We’re definitely not talking quality right now, just sales. If we were talking quality, you could probably come up with a pile of stuff. The real question is who is getting enough sales without pairing up with a major publisher? Not too many.
I think in general there is simply an overabundance of quality games right now. The market is due for contraction and not because of quality problems, but rather from the group of buyers being stretched too thin.
I think this is a scenario similar to an old comedian who wondered what the world would be like if we all became what we wanted to do when we were in elementary school – a world full of cowboys, ballerinas, and firemen.
Now that there’s only a minimal barrier to entry (and some government subsidies I’m seeing in the credits), there’s all kind of folks that are now “game developers,” what they always wanted to be. Some are weak, but enough are good enough to make a decently reviewed product. Except there are a dozen other games coming out the same week as any particular decent game, and a dozen the week after that . . .
If it is such a brutal world, then why are we seeing so many games you won’t heard of 5-10 years ago? I didn’t list indie “hits” like Gone Home or Sunless Sea because I thought they were kind of crap, but AFAIK they sold well. The fact that there is an explosion of titles not fitting the tradition US$60 a pop shows the consumers are better for it, and that developers find it worthwhile to develop for them.
Yes, that may be the case. There is only so many hours in a day, and not enough time to play games. But indie games tend not to be made obsolete by graphics, they will have longer tail. And you don’t have to be a mega hit to make a profit. So there are reasons to think indie games will continued to be funded.
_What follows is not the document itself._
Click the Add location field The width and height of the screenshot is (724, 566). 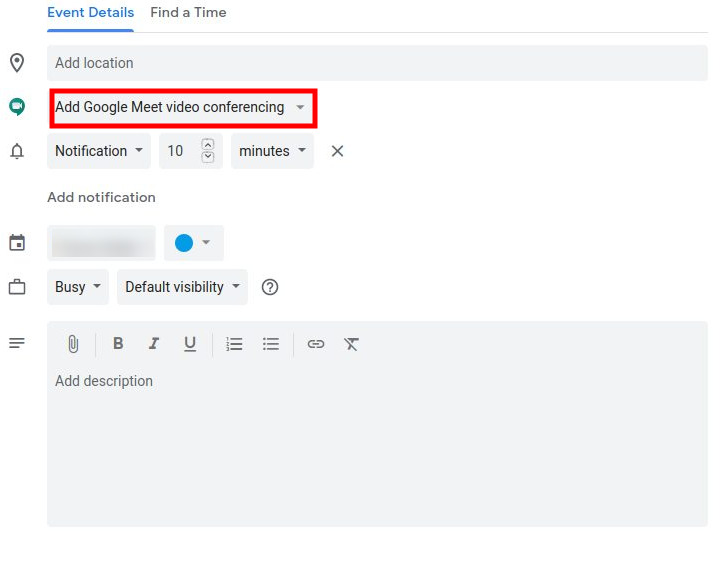coord(377,63)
At the end of the day, it is an open question on what would happen next to the funding model of game development. But I still stand by my point. There has never been a better time to be a PC gamer, because there are so many choices, and you pay whatever you feel comfortable: from F2P with microtransactions to US$60 for 10 hours gameplay. Choice. The whole US$60 price point is up for negotiation as well, it isn’t some market determined stable equilibrium. Again that is a good thing. Choice.
And yet it’s the only one that ultimately matters.
The one that doesn’t actually exist?
None of this really exists, man…
2013 and the beginning of 2015 respectively.
If the “thriving indie game industry” is this reliant on games released years ago, it’s in even worse trouble than I thought.
I can’t name them all doesn’t mean they don’t exist. I can’t name them all because I’m not a full time video game reviewer.
Do we visit the same forum? They come and go but it is choke full of indie game threads. There is even a thread talking about nothing but obscure indie games. Open your eyes maaaaaaaaan.
And this is just one slice of the game community.
I feel for developers who have a hard time succeeding in the market, but this may be the natural state of equilibrium – that the number of people who want to make games is much higher than the market can support as a full-time job. This isn’t anybody’s fault, but people making games should go into it with their eyes open. As with other creative pursuits (music, acting, writing, art, etc.), a few will hit it big but the majority will make some beer money but have to treat it as a hobby.
Looking at the market as a player rather than at the economics, I couldn’t be happier. I can’t even come close to keeping up with all the games coming out that I would like to play. Just took a quick scan through my purchase history and wishlist, and there’s a ton of good stuff.
Recent games indie games I’ve bought:
Leap of Fate
Shovel Knight: Treasure Trove
Kentucky Route Zero
Likely to buy in the future:
Wonder Boy: Dragon’s Trap
Monster’s Den Godfall
Battle Chasers: Nightwar
The most recent “new” game I bought was Battle Brothers, and it was a disappointment despite strong word of mouth. So I will be avoiding new games yet again for the foreseeable future because this keeps happening!
Also, I think a lot of people convince themselves a game is good in order to justify their spending $60.